**WORK REQUIRED**
The answer should consist of all the entries, repeated word for word.
*** MATERIAL TO PROCESS ***
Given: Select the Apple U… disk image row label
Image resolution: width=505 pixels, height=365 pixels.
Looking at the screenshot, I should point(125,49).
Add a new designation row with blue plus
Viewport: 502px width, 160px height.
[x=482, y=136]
*** End of MATERIAL TO PROCESS ***
**TASK OUTPUT**
Given: Select the Apple U… disk image row label
Image resolution: width=505 pixels, height=365 pixels.
Looking at the screenshot, I should point(125,49).
Add a new designation row with blue plus
Viewport: 502px width, 160px height.
[x=482, y=136]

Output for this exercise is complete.